Speaking of SLBMs, India seems to have taken another step toward facilitating the effective terminal re-entry testing of MIRVed missiles (both land & submarine-launched) with the official commissioning of the INS Dhruv ocean surveillance/missile range instrumentation ship 2 days ago.

https://www.hindustantimes.com/india-news/ins-dhruv-india-gets-its-first-nuclear-missile-tracking-ship-today-details-here-101631233967587.html

https://en.wikipedia.org/wiki/INS_Dhruv

https://ibb.co/t8KT2Gp
https://ibb.co/crjSmqJ
https://ibb.co/pWsWY8K

The 175-meter long vessel displacing 15,000 tons (the article above erroneously calls it 10,000-ton, which is just the steel weight of the hull**) is slightly larger than the US Navy's USNS Howard O. Lorenzen which performs a similar role.

https://en.wikipedia.org/wiki/USNS_Howard_O._Lorenzen_(T-AGM-25)

With at least 2 large locally-developed Active Phased Array radars this ship will play a crucial role in tracking MIRV splashdowns in central/southern Indian Ocean region, thousands of kilometers away from the Indian mainland.

It's interesting to note that the only other countries that operate such 'range ships' are those that have already developed a solid MIRV capability - US, Russia, France & China:

https://en.wikipedia.org/wiki/Tracking_ship

+++

In addition, another ship, namely the 118-meter long, 11,300-ton displacement INS Anvesh is also out at sea (though sea trials haven't officially started yet).

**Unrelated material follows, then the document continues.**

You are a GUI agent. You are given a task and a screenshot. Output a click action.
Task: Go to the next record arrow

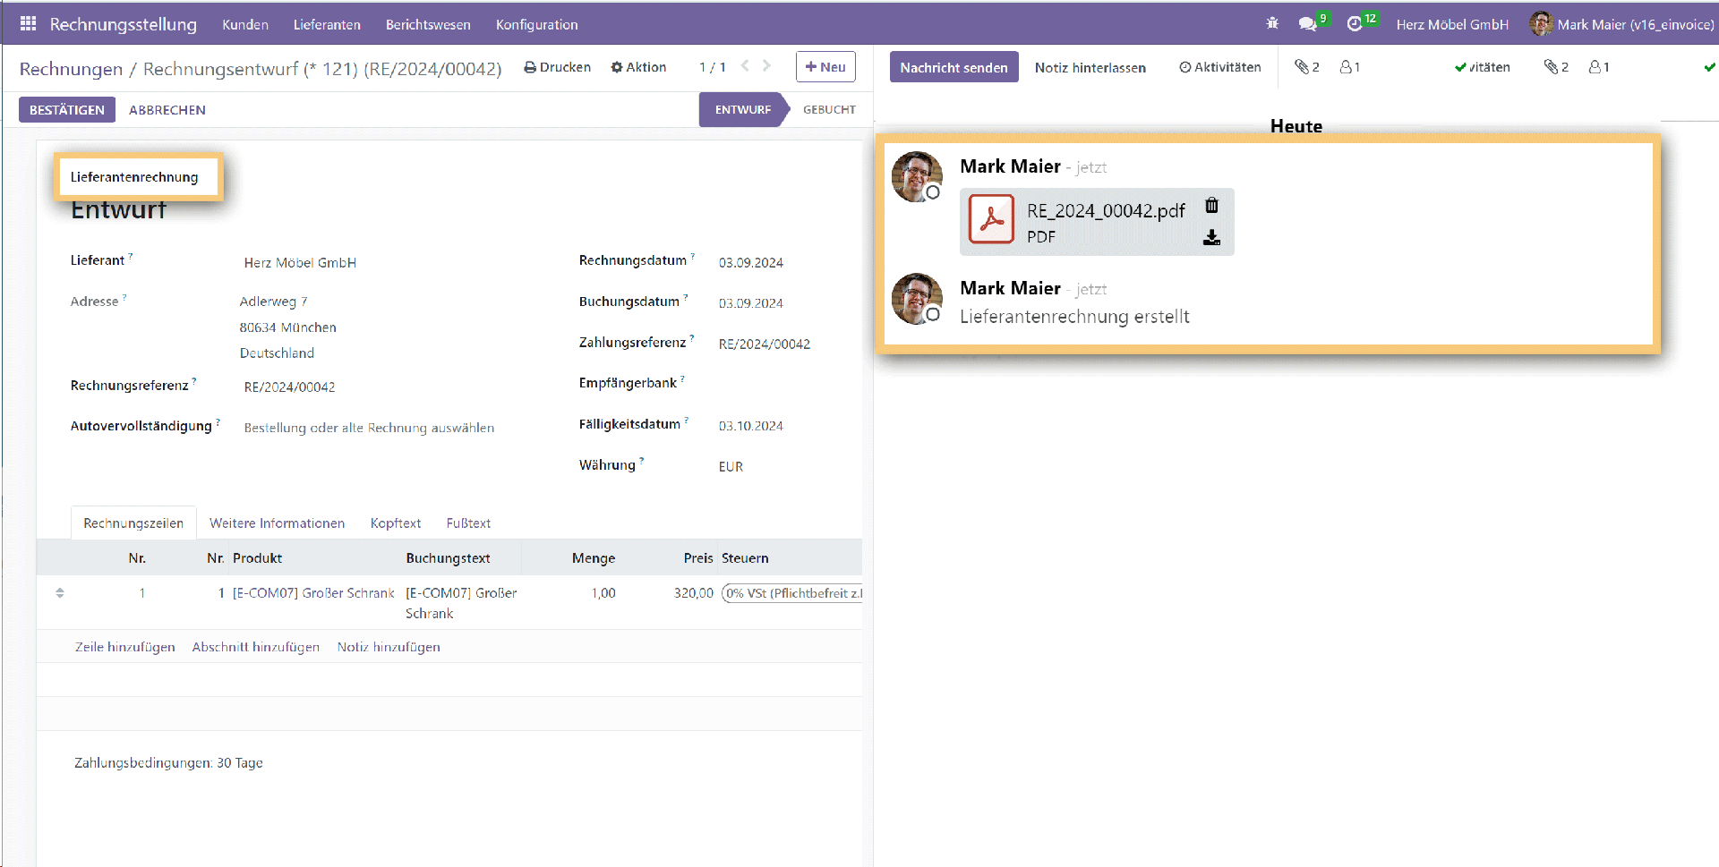click(x=766, y=66)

This ship seems geared toward testing of the next-gen of Anti-Ballistic/Anti-Satellite Missiles and/or Surface-to-Air Missiles in combination with the locally-developed LR-MFR active phased array radar, plus its Combat Management System.

https://en.wikipedia.org/wiki/INS_Anvesh_(A41)

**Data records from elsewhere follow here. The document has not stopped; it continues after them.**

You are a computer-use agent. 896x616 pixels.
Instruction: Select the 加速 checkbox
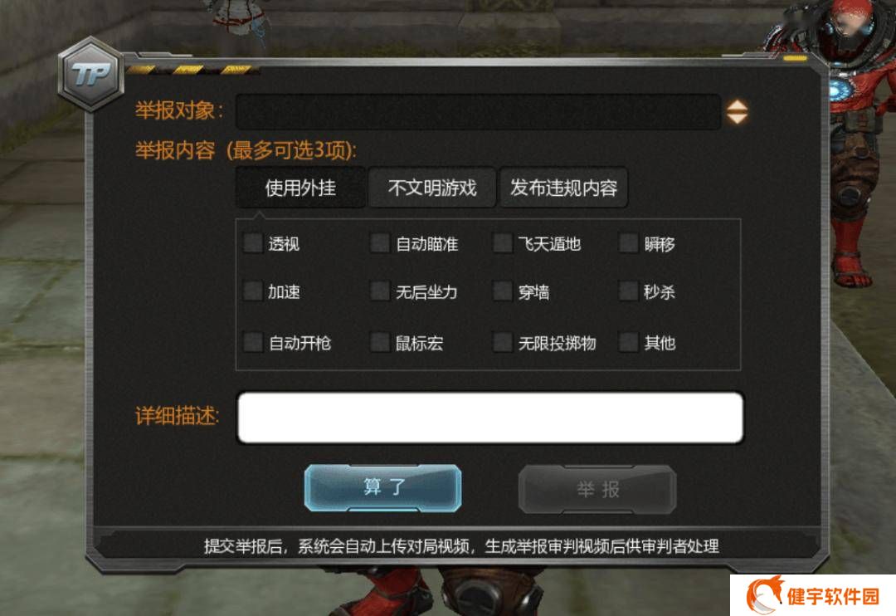pos(252,291)
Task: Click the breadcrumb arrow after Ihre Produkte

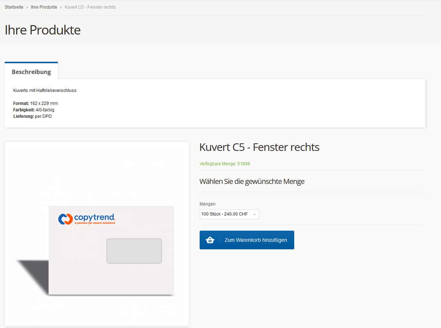Action: [61, 7]
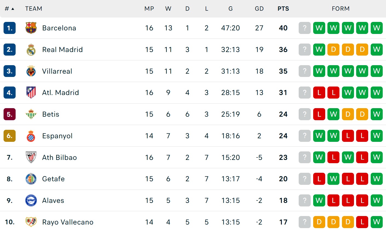Image resolution: width=386 pixels, height=230 pixels.
Task: Click Barcelona's gray upcoming match badge
Action: pos(305,28)
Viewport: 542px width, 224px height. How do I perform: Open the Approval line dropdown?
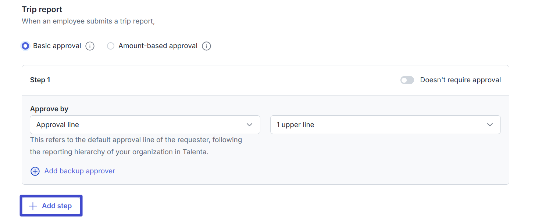[145, 125]
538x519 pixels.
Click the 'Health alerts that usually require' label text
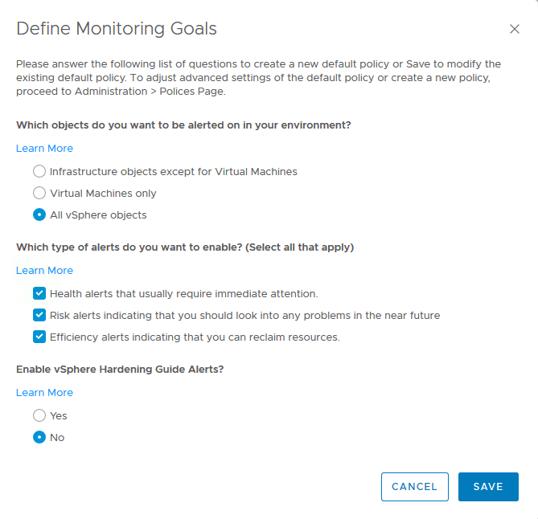coord(183,294)
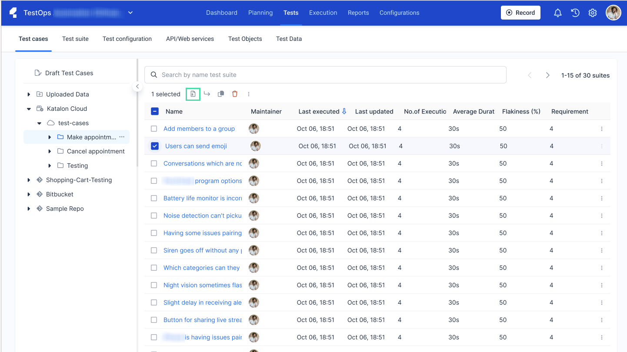Click the Last executed sort indicator

pos(344,111)
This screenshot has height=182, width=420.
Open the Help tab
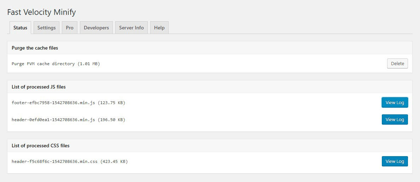click(x=159, y=28)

GODOFPARADOXES annotated analysis:

https://ibb.co/6JG2rt6

A Jane's analysis photo during the ship's fitting-out process last year:

https://ibb.co/kBvmWF8

The two ships together might comprise what might be called the DRDO's "Open Sea Test Range", which could reliably test the effectiveness of BMD interceptions by constantly monitoring both the target & interceptor objects over realistic ranges & velocities, as pictured by GODOFPARADOXES here:

https://twitter.com/GODOFPARADOXES/status/1435289367682105349

** As stated in the website of the New Delhi-based Pvt-sector ship design firm Vik Sandvik, which designed the hulls of both INS Anvesh (called "Special Vessel") & INS Dhruv (called "Naval Vessel"):

http://viksandvik.in/#projects

Pete said...

Hi Lee McCurtayne

I very much dispute some of your blanket pronouncements, unbacked by research - most lately "5 years ago, at least the region had no real reason to examine a nuclear weapon pathway."

"nuclear weapons pathways" have been a hot legal, geo-political, and public topic in our Indo-Pacific region CONTINUOUSLY since 1945.

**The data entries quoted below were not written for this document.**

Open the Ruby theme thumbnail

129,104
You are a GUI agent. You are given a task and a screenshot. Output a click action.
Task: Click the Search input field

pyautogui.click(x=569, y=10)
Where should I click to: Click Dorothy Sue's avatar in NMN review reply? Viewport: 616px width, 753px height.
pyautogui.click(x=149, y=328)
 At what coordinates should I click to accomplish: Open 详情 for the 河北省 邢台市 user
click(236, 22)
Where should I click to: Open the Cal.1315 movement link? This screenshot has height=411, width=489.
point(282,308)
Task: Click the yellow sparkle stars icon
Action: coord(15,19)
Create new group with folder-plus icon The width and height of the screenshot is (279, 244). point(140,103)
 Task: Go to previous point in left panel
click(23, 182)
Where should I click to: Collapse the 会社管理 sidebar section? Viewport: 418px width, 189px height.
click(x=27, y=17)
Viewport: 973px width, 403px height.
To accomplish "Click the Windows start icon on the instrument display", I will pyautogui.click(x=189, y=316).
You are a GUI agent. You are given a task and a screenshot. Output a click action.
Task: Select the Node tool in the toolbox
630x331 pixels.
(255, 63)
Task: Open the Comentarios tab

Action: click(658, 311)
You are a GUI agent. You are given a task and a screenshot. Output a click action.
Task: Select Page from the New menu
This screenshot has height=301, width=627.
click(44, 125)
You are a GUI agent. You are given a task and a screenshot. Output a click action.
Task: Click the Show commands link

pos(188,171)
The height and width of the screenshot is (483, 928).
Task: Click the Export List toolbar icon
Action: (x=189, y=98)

This has been ongoing since Japan was nuclear bombed (1945), Great-Super power nuclear testing in our Indo-Pacific region by the US, Russia, UK (in Australia 1950s) China, India and France. Taiwan and S Korea have being caught with nuclear explosives precursors. All this has been tied in with world-wide NPT legal and power-political issues since the 1960s and Nuclear Free South Pacific campaigns against nuclear-pathways by Australia and NZ for decades.

Basically I don't know where you plucked "5 years" from.

BUT, I would agree with your later statement though ie. "Conventionality seems to not represent deterrence."

Pete

Pete said...

Thanks Gessler

For good research on Indian down-range (for missile test) ships. These will be handy for both conventional and nuclear warhead missile fights.

I'll turn your research into an article later this week.